Exercise description —
Print the line containing "You are a computer-use agent. This" and every later line of the records. Keep each one exactly as given, ending with the last.
[Dataset excerpts — start]
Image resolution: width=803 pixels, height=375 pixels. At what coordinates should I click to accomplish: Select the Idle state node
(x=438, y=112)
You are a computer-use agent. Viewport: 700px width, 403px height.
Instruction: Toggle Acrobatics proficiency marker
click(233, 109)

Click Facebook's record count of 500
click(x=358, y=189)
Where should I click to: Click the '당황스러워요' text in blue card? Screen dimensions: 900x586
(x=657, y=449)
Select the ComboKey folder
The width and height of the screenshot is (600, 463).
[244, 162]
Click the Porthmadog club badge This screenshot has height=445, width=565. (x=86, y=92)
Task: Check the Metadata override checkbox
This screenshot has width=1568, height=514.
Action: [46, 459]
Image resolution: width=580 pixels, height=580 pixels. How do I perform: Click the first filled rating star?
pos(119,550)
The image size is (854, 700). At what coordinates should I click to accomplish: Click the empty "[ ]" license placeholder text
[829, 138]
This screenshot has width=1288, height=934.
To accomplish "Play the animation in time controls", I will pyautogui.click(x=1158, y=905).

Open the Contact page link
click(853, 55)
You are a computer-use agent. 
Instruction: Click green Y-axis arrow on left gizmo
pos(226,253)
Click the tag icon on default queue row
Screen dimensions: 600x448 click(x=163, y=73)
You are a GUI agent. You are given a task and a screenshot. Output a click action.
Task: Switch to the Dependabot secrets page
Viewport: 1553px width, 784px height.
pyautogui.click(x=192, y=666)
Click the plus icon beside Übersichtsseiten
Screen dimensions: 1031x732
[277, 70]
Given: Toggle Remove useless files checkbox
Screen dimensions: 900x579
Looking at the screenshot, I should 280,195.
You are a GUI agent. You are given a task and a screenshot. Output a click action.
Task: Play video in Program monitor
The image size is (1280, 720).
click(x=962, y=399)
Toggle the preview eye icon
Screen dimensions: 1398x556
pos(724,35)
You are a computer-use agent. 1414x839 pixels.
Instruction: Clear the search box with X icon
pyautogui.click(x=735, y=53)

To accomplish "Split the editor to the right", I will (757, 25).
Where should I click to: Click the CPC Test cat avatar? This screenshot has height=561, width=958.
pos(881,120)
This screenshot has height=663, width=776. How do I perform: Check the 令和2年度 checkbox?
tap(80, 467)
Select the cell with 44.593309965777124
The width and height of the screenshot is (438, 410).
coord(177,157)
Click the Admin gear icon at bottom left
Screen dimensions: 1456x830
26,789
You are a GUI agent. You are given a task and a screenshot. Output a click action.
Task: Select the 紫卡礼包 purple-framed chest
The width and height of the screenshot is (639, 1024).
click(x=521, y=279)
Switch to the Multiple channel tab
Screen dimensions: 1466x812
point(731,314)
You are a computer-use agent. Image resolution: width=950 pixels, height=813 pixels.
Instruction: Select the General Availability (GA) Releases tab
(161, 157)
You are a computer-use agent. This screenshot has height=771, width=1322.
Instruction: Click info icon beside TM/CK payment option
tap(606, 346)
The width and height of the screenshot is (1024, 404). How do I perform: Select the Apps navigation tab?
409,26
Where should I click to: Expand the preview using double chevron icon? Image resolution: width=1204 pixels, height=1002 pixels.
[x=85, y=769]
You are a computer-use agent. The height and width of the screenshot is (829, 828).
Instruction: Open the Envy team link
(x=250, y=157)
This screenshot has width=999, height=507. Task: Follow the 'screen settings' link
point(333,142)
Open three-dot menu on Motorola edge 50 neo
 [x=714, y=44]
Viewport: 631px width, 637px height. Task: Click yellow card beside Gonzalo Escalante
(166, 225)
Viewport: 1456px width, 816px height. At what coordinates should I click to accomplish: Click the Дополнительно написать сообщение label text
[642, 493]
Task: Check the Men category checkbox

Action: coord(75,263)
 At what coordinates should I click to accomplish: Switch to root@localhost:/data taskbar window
[Dataset excerpts — finish]
Reply to the task —
You are a computer-use agent. This screenshot has height=771, width=1322.
Instruction: Click info icon beside TM/CK payment option
tap(606, 346)
The width and height of the screenshot is (1024, 404). How do I perform: Select the Apps navigation tab?
409,26
Where should I click to: Expand the preview using double chevron icon? Image resolution: width=1204 pixels, height=1002 pixels.
[x=85, y=769]
You are a computer-use agent. The height and width of the screenshot is (829, 828).
Instruction: Open the Envy team link
(x=250, y=157)
This screenshot has width=999, height=507. Task: Follow the 'screen settings' link
point(333,142)
Open three-dot menu on Motorola edge 50 neo
 [x=714, y=44]
Viewport: 631px width, 637px height. Task: Click yellow card beside Gonzalo Escalante
(166, 225)
Viewport: 1456px width, 816px height. At what coordinates should I click to accomplish: Click the Дополнительно написать сообщение label text
[642, 493]
Task: Check the Men category checkbox

Action: coord(75,263)
 At what coordinates should I click to accomplish: Switch to root@localhost:/data taskbar window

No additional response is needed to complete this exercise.